Saturday, September 15, 2012

Books: Starting Strength

If you're a longtime Shangrila Towers reader, you might recall that I lifted weights on and off during law school. Back then, I took my training routines from exercise books and magazines: working certain body parts on each day and doing a lot of isolation lifts (like bicep and tricep curls).

I got fairly toned, but I never really increased my strength dramatically, and the workouts took a lot of time.  I guess it isn't surprising that since I joined the rat race a couple years ago, I haven't touched a dumbbell, barbell, or weight machine.

One day, though, I realized just how much strength I had lost (again). I needed to workout - not in a way that made me look stronger, but in a way that just plain made me stronger.

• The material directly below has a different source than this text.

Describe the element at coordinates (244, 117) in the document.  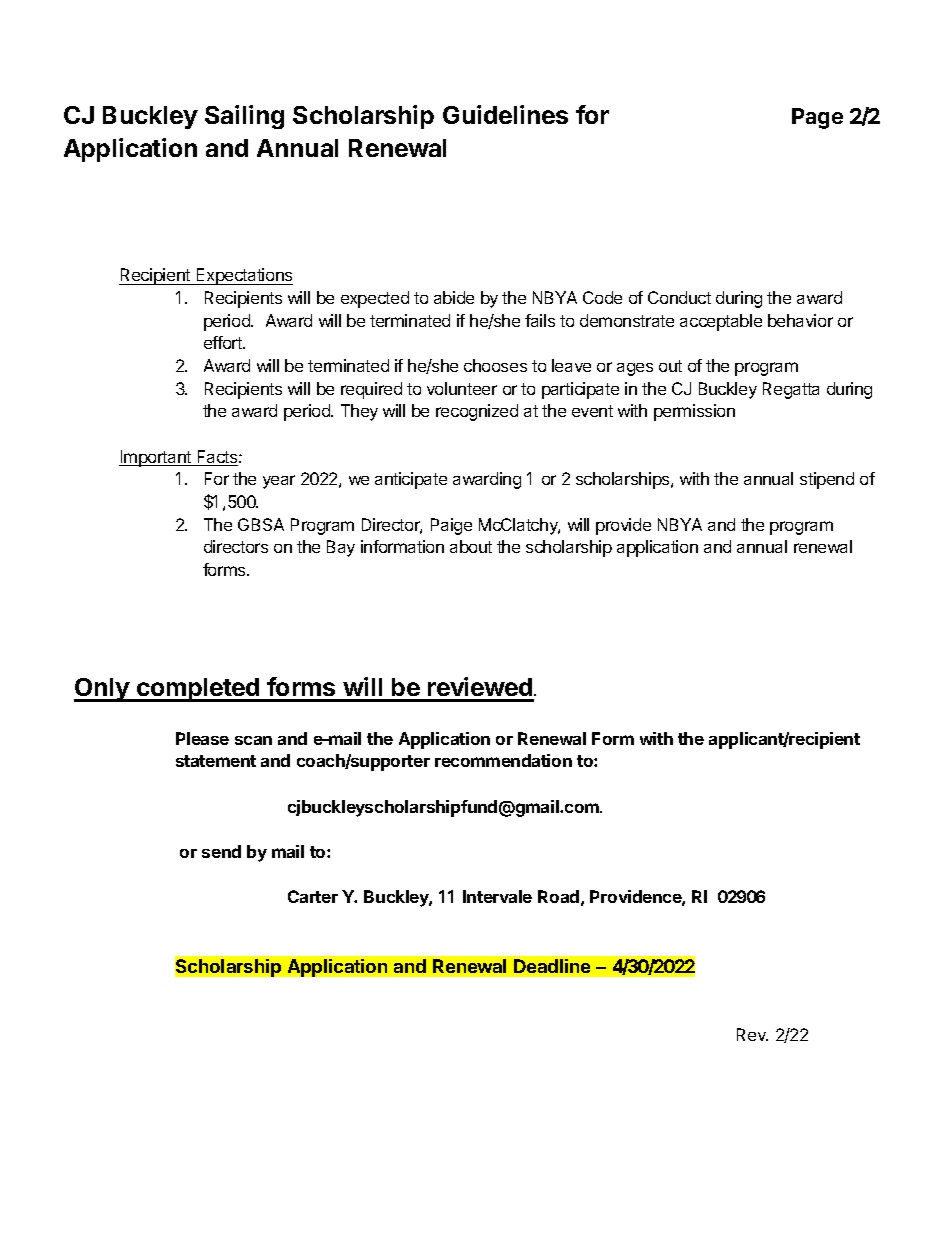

Enter...

 


"Starting Strength" is a book about barbell training, perhaps the most detailed book on the subject ever written. The author, Mark Rippetoe, has taken the old-school Bill Starr-era barbell regime and broken it down from every conceivable angle - how to perform an exercise, why an exercise strengthens your body, why an exercise is better than other exercises, and so on (there's dozens and dozens of pages about the squat, for instance). Rippetoe only recommends tried-and-true, compound joint exercises - squats, deadlifts, presses, and the like.

I followed the "Starting Strength" approach for a couple weeks (well, as modified by StrongLifts.com), and I'm already noticing increases in my real world strength: I can get more stick on a tennis ball, I can hold a rifle steadier, etc. Of course, the flip side is that I'm pretty sore the day after a workout, but it's a small price to pay for getting stronger. As Coach Rippetoe says, "Strong people are harder to kill than weak people, and more useful in general."